- [WHAT THIS TASK INVOLVES]: These entries are to be retyped in full, word for word.

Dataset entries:
◇ ◇ ◇ ◇ ◇ ◇ ◇

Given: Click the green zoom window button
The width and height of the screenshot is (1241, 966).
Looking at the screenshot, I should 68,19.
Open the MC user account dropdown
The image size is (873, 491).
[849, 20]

◇ ◇ ◇ ◇ ◇ ◇ ◇

- [RESPONSE TO THIS EXERCISE]:
Given: Click the green zoom window button
The width and height of the screenshot is (1241, 966).
Looking at the screenshot, I should 68,19.
Open the MC user account dropdown
The image size is (873, 491).
[849, 20]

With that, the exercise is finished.